Auf der Autobahn muss man nach Verzögerung im Golf oft zwei Gänge zurückschalten, um rasch wieder auf das gewohnte Reisetempo zu kommen. Positiv erscheint nur das niedrigere Drehzahl-Niveau des Golf FSI, das bei gleich bleibendem Tempo für mehr subjektive Zufriedenheit sorgt. Der Astra dreht zwar immer etwas höher, aber die gute Laufkultur und das subjektiv erfreuliche Laufgeräusch kompensieren das. Auch die messbare Lautstärke ist im Opel bei Autobahn-Tempo insgesamt geringer.Er ist das leisere Auto. Ist er auch das sparsamere? Die zurückhaltend gefahrene Verbrauchsrunde von auto motor und sport absolvieren beide mit dem gleichen Resultat, 6,4 Liter pro 100 Kilometer. Im Testverbrauch ist der Unterschied ebenfalls nicht groß. 8,8 Liter genehmigt sich der Golf FSI, beim Opel sind es 8,9 Liter pro 100 Kilometer.

Auch im Kapitel Fahrsicherheit geht der neue Astra in Führung. Er tut es nicht, weil er besser beherrschbar ist als der Golf. Hier, im Grenzbereich, nehmen sie sich nichts, sind auch in schwierigen Situationen gutmütig. Der Punktevorsprung resultiert wie schon beim Motor aus der Leichtigkeit des Seins. Ganz gleich ob bei den Fahrdynamik- Prüfungen oder im Handling – überall und immer wirkt der Golf schwerfälliger und behäbiger, zeigt beim Slalom auch ein stärkeres Herausdrehen mit dem Heck. Hinzu kommt beim Astra ein besser abgestimmtes ESP und eine noch feinfühligere, leichtgängigere Lenkung. Sie spricht allerdings sehr direkt an und verlangt von der Seite her etwas mehr Gewöhnung. Auch die Golf-Lenkung ist präzise, benötigt aber mehr Kraftaufwand. Gute Bremsen hat der Golf ebenfalls, aber der Astra verzögert noch wirkungsvoller.

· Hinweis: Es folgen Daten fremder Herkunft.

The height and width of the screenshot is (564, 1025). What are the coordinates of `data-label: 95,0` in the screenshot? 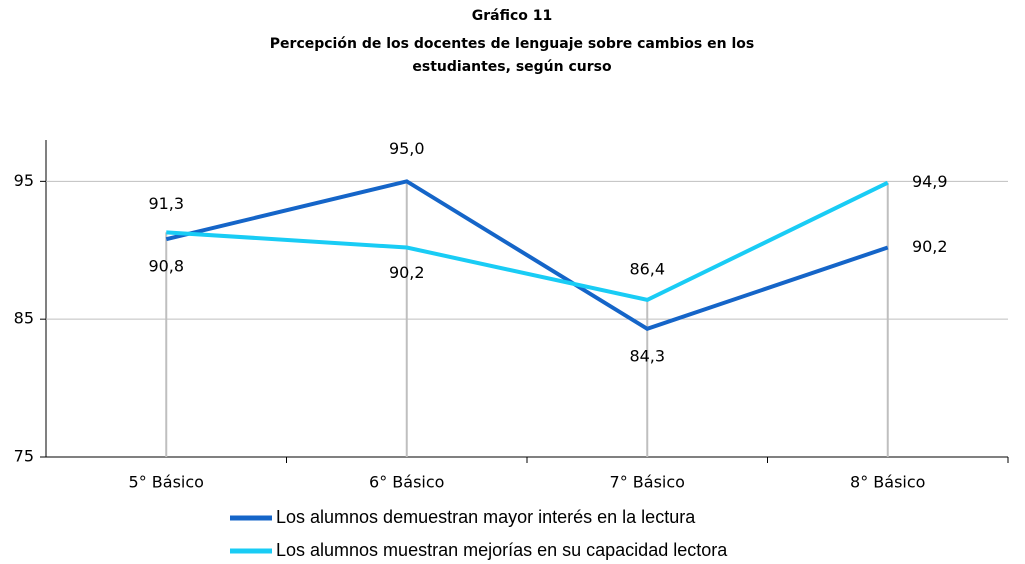 It's located at (407, 148).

Eine eindrucksvolle Vorstellung also gerade im fahrdynamischen Bereich, die Opel mit dem Astra bietet, denn der Konkurrent ist ja nicht irgendwer, sondern der neue gute Golf. Im Federungskomfort etwa hat das Wolfsburger Kompaktauto in jeder Generation gut abgeschnitten, und die Komfortsteigerung gegenüber dem Vorgänger ist zwar nicht eklatant, aber fühlbar. Den Golf mit seiner aufwendigen Vierlenker- Hinterachse im Federungskomfort zu schlagen ist also nicht einfach, aber durchaus möglich. Groß sind die Differenzen in der Federung nicht. Es ist vor allem das noch feinere Ansprechen des Astra-IDS-Plus-Fahrwerks mit elektronischer Stoßdämpferregelung, das erwähnenswert ist, hinzu kommen ein geschmeidigerer Langsamfahr- Komfort und geringere Karosseriebewegungen. Auch der brummigere FSI-Motor des Golf kostet ein paar Komfort- Punkte, ebenso der höhere Innengeräuschpegel.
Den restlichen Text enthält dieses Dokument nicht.